*opko może wydać się niektórym brutalne, czytasz więc na własną odpowiedzialność!*
Przegonił tego cholernego bachora w te pędy, nim ten zdołał jeszcze powiedzieć cokolwiek, choćby najcichsze słówko. Nie miał zamiaru go niańczyć, ani czegokolwiek uczuć. Pieprzony bachor. Czy on wymagał wiele? Chciał tylko świętego spokoju!
Cholernego.
Świętego.
Spokoju.
Lis warknął w myślach, krocząc przed siebie w bliżej nieokreślonym celu. W jego łbie tlił się obraz jak jego szczęki zaciskają się na gardle cynamonowego kocura, który wypuszcza z siebie ostatnie tchnienie. Rany.
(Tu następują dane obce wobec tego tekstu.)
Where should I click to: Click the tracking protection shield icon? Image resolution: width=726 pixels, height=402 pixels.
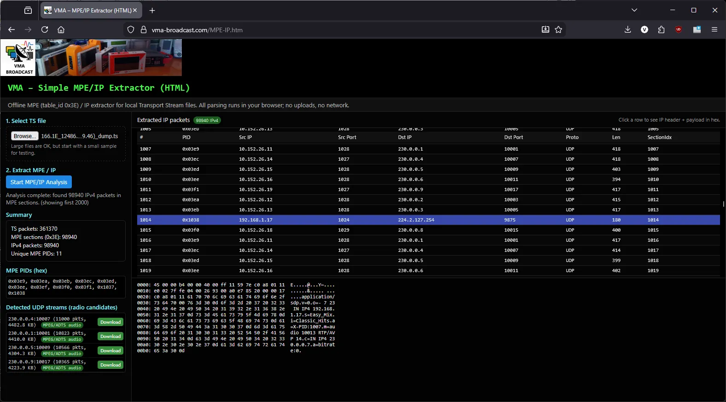(x=131, y=29)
Kapiąca krew, która brudziła jego białe futro klatki piersiowej na szkarłatno.... Zadrżał z ekscytacji na samą myśl o tym, po czym oblizał pysk, sprawiając wrażenie, jakby chciał zlizać z niego niewidzialną krew.
Miał wrażenie, że to właśnie ona spływa mu po ciele, robiąc plamę na trawie.
Poruszył się niespokojnie, uczucie pluskania ciemnej cieszy wypełniło go całego. Otworzył pysk, starając się wyłapać zapach jakiejkolwiek żywej istoty.
Ptak.
Rzucił się przed siebie, nie tracąc ani jednego cennego uderzenia serca. Wbił pazury. Kły zatopił w ciepłym ciele, rozkoszując się tryskającą na jego język krwią, niczym największym afrodyzjakiem.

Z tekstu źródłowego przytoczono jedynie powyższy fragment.